# Records for this exercise
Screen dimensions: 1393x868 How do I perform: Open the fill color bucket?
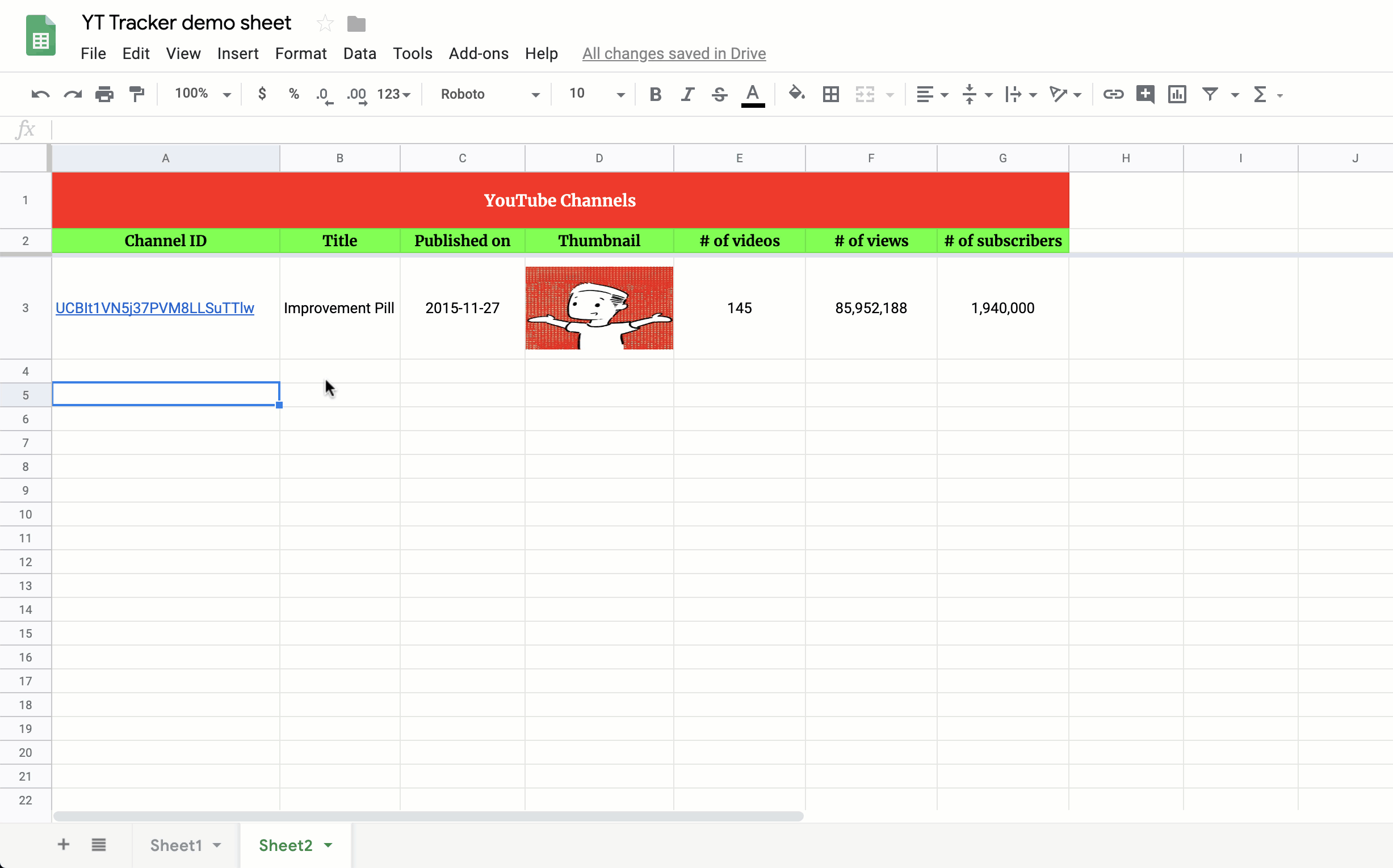(x=796, y=94)
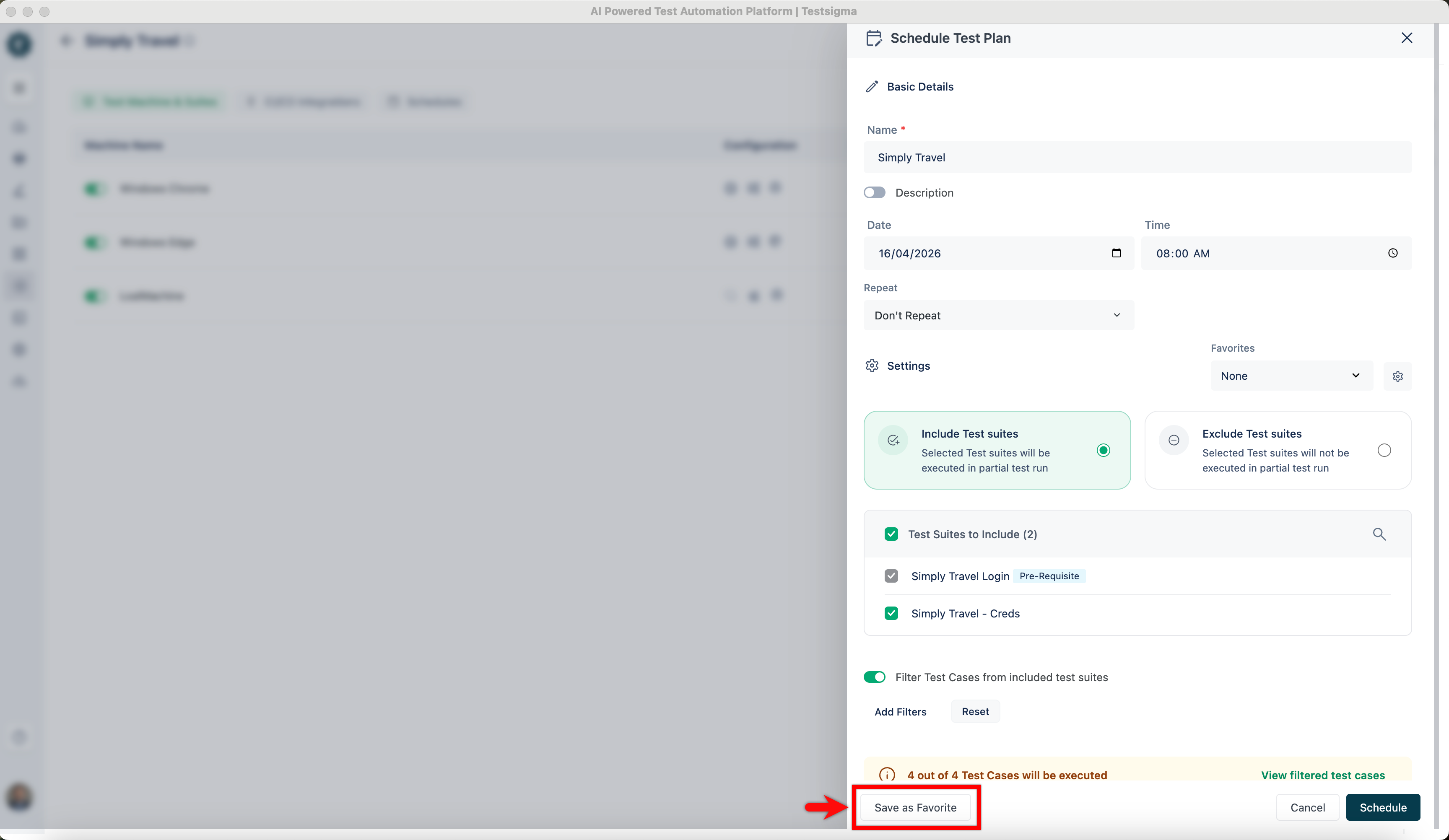This screenshot has height=840, width=1449.
Task: Open View filtered test cases link
Action: coord(1322,775)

# What is being asked
Send back the data above word for word, with the pictures left out.

# Task response
Screen dimensions: 1393x868 How do I perform: Open the fill color bucket?
(x=796, y=94)
This screenshot has height=840, width=1449.
Task: Open View filtered test cases link
Action: coord(1322,775)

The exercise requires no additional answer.